第15話:父兄同伴・バーツ視点
眼の前の男、王弟殿下がいまだにガクガクとした動きのままだ。
もう五回目、いや、六回目のデートだというのに、まだ慣れない。
最初は笑えたが、今ではため息しか出ない。
いったいどれほど臆病なんだ、この男は。
鬼神のごとき戦場での戦いぶりはいったいどこにいったのだ。
「……どうぞ」
ようやくだ、ようやく無言からは脱却できている。
ガクガクの動きはそのままだが、震えだけは止まっている。
そう考えれば成長したと言えるかもしれないが、遅すぎる。
初めて戦場に出た新兵でももう少し成長が早いぞ。
そうか、そうだな、戦場に例えてケツを蹴り上げてやるか。
こんな時でもなければ、俺が王弟殿下のケツを蹴るなんてできないからな。
「ふっふふふ、砂糖を取ってくださいますか」
「はっ、はい」
アマーリエの方が王弟殿下よりも余裕があるな。
あれほど劣等感でネガティブな考え方をしていたのにな。
今回の戦いはアマーリエの方が圧勝だな。
今では王弟殿下を揶揄う余裕さえあるようだ。
王弟殿下の真意を知りたいのなら、自分から質問してみろと言ったのがよかったのかもしれないが、少し楽しそうだな。

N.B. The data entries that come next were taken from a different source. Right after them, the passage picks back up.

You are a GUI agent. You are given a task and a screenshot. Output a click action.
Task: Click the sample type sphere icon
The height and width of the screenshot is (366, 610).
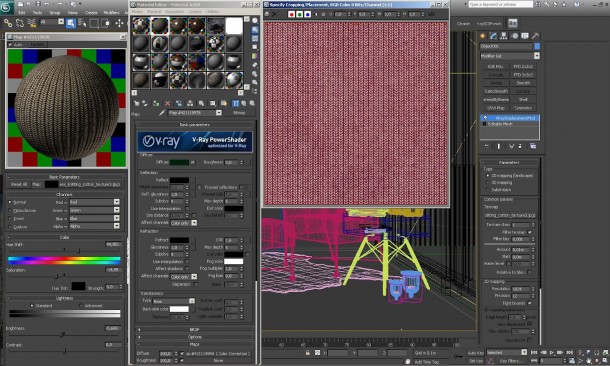click(x=255, y=21)
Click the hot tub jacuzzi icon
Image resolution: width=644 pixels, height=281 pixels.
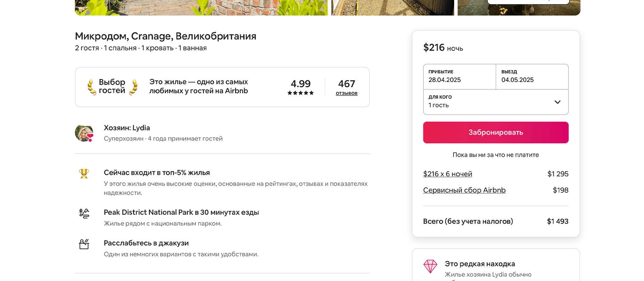coord(84,244)
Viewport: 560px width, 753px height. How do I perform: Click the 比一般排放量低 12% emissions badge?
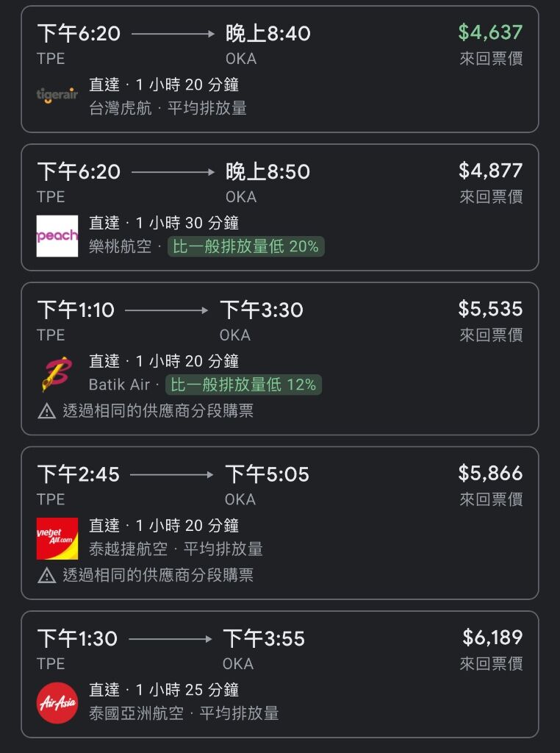(243, 385)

王弟殿下が自分を王配の立場すると言ったのは本能が言わせたのかもしれないな。
このカップルは、アマーリエは王弟殿下を尻に敷いた方が上手くいきそうだ。
尻に敷くと言うのは言葉が悪いな。
夫婦関係に関しては、アマーリエが王弟殿下をリードした方が上手くいくと言った方がいいな。

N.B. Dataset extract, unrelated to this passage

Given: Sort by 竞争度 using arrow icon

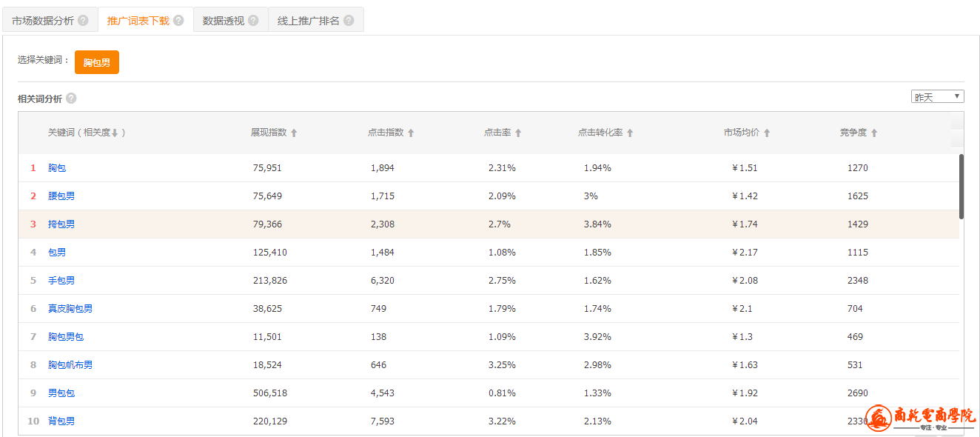Looking at the screenshot, I should tap(874, 133).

「王弟殿下、この砂糖菓子はとても甘くておいしいですわよ。
ひとつ食べて見られては如何ですか」
ふむ、徐々にアマーリエの殿下に対するからかいの度合いが強くなっているな。
これは殿下の本心を知るための探りなのか。
それとも殿下を怒らせて婚約を解消させようとしているのか。
このままでは殿下が追い詰められ過ぎてしまうな。
「もうそれくらいにしなさい、アマーリエ。
王弟殿下は子供の頃から甘いものがとても苦手なのだよ。
無理に甘いものを勧めて気分を悪くされたら、魔獣が現れた時に戦えなくなる。
私は王弟殿下が出陣できないせいで戦死するのは嫌だからね」
「申し訳ありません、兄上。
少々悪乗りし過ぎてしまいました。
以後気をつけますのでお許しください。
アラステア王弟殿下に対して、とても失礼な事を申し上げてしまいました。
どうかお許しください」
「……許す」
おい、こら、もっと気の利いた事を言え。
これでは俺が完全に悪者ではないか。
まいったな。
またアマーリエが周囲をうかがうような態度になってしまった。
余計な事を言ってしまったようだな。
これは、一からまたやり直しだな。